A CATL apresentou recentemente uma nova bateria para carros elétricos que pretende atacar de frente um dos pontos mais críticos da mobilidade elétrica: a degradação acelerada associada a recargas rápidas.
Desempenho em ciclos e temperaturas
Em um cenário considerado ideal, com temperatura ambiente por volta de 20 ºC, a empresa diz que o conjunto mantém 80% da capacidade depois de 3000 ciclos completos de carga e descarga - mesmo com uso recorrente de carregamentos ultrarrápidos.
Levando esses números para o uso cotidiano, isso equivale, em média, a aproximadamente 1,8 milhões de quilômetros. Segundo a própria CATL, no vídeo de apresentação, a expectativa é que a bateria tenha vida útil maior do que a do próprio carro.
Os dados também chamam atenção em condições mais severas. A 60 ºC, a CATL afirma que a bateria ainda conserva 80% da capacidade após 1400 ciclos, o que corresponde, em média, a cerca de 840 mil quilômetros - bem acima do que as soluções hoje em produção costumam entregar.
Carregamento 5C e desafios do carregamento rápido
Essa nova bateria recebeu classificação 5C, um indicador da taxa de carga ou descarga em relação à capacidade total.

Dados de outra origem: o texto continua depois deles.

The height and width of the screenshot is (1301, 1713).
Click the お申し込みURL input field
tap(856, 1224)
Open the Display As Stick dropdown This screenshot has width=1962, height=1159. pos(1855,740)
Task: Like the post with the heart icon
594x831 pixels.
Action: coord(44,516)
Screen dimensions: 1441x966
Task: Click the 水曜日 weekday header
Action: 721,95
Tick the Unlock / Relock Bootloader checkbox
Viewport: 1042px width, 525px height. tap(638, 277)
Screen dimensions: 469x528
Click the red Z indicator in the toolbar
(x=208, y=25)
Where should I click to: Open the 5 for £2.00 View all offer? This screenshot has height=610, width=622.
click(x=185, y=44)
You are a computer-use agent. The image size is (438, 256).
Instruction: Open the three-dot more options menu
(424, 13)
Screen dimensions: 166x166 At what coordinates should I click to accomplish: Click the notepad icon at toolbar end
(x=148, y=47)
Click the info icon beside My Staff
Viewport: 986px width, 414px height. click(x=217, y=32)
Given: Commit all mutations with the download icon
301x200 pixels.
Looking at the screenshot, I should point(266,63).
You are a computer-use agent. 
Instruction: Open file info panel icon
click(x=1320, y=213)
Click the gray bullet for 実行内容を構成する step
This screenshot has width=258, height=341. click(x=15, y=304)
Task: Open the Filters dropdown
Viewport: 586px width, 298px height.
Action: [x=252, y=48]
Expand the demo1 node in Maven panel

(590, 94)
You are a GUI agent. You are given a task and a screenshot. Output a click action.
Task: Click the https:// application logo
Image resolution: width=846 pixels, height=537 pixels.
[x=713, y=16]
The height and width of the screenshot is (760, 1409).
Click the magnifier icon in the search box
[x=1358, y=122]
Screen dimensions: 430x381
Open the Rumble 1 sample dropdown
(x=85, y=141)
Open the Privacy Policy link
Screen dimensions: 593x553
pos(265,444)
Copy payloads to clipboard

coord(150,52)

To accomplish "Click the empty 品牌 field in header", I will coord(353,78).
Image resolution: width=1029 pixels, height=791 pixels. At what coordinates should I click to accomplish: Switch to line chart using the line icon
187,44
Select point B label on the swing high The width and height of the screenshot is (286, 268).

Na prática, isso significa que, em teoria, ela poderia ir de 0 a 100% em 1/5 de hora, isto é, 12 minutos.
Para a fabricante chinesa, esse nível de potência traz um desafio técnico relevante, já que as exigências térmicas e estruturais se intensificam quando todos os componentes trabalham sob taxas de carregamento tão altas.
Nova química da CATL focada na durabilidade
A CATL atribui o avanço a três mudanças centrais. A primeira é um revestimento de cátodo mais denso e uniforme, pensado para diminuir a degradação estrutural e restringir a perda de íons metálicos durante ciclos de carga mais agressivos. A segunda é um aditivo proprietário no eletrólito, descrito como capaz de detectar e “selar” microfissuras internas, reduzindo a perda irreversível de lítio com o passar do tempo.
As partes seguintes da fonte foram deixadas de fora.